In short, because the taxpayer has already done a lot of the heavy lifting since September by pumping billions into the banks, Nama may be able to insist on a larger discount.

The value of the discount will not be known for many months. The draft legislation, which the government expects to publish on Wednesday or Thursday, is one of its longest bills of recent times because it seeks to protect Nama from a barrage of legal assaults, as developers seek redress for their constitutional property rights.

The government hopes that, if the Nama bill passes the Oireachtas in September, the agency will be set up as a legal entity in October. By December, Nama will then take the property loans of the top 50 property borrowers across five of the six guaranteed banks – AIB, Bank of Ireland, Anglo Irish, Irish Nationwide and EBS.

In the past two years, the lenders took on more and more associated exposures to developers – which leads to the cross-collateralisation of loans – to squeeze greater security from borrowers. Banking sources say this will not necessarily complicate Nama's task but that unpicking the tax vehicles the biggest borrowers set up to reduce their tax bills will lead to headaches for the agency. Advisers who helped developers to set up the tax-efficient vehicles may now benefit from contracts from Nama to advise on the best way to untangle them.

The huge concentration of loans in a few hundred borrowers may also, paradoxically, work in the agency's favour.
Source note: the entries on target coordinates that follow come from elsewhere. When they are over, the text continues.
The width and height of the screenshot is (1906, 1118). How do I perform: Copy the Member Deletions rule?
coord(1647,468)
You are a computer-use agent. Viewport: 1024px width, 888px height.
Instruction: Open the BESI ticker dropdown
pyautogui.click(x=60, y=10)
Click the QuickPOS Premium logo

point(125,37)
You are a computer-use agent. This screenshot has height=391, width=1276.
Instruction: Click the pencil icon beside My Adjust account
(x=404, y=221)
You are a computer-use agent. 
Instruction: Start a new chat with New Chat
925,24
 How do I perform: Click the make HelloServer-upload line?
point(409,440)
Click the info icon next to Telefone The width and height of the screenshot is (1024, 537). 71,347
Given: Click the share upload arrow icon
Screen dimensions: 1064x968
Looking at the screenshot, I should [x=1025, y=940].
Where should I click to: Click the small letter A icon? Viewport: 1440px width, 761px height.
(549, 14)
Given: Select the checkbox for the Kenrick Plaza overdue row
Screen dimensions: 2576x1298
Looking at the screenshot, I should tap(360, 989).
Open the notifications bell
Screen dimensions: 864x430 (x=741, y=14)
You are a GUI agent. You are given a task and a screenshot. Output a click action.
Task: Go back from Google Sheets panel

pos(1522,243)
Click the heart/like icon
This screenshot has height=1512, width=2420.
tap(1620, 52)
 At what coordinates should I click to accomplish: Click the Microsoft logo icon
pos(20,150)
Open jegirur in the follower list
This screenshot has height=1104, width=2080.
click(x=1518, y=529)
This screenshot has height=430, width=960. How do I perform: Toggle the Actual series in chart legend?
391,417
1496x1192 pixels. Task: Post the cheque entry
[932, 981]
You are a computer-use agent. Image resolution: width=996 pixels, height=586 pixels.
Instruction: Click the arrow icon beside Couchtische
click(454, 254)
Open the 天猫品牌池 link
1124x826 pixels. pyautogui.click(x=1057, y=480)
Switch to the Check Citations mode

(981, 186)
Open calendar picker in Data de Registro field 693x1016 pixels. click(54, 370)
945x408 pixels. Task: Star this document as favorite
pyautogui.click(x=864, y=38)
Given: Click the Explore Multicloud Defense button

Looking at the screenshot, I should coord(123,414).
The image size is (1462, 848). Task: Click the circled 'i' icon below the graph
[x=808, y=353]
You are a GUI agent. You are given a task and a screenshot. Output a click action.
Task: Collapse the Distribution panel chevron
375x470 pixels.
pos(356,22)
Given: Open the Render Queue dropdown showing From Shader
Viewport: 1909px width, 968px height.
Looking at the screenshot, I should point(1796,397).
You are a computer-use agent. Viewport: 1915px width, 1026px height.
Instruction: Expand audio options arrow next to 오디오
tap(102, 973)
Nama believes the top 100 borrowers will account for €40bn of loans. The government hopes that, when the due diligence is done, Nama will buy the first €20bn of loans by December, with the next €20bn of loans to the next 50 largest borrowers bought in January and February.

There is no pause in the purchase schedule. Nama plans to buy the remaining €40bn of smaller loans advanced to 1,400 borrowers who did not use complex taxation structures by the next June, leaving loans of under €5m each to an estimated 13,500 other borrowers with the banks.

The Sunday Tribune understands that the legislation may include Permanent TSB, even though it does not have major loans to commercial property lenders. It follows a recommendation by the IMF that the draft law should also include residential mortgage books, even though few expect the lenders' €150bn mortgage books to suffer significant losses in the coming years.

The legislation envisages that Nama will have a life span of five years, allowing for regular reviews by the Oireachtas after the first five years of its existence.

But it is the discount that the banks will get for their excessive lending that will continue to be the subject of heated debate by politicians and taxpayers in the coming months.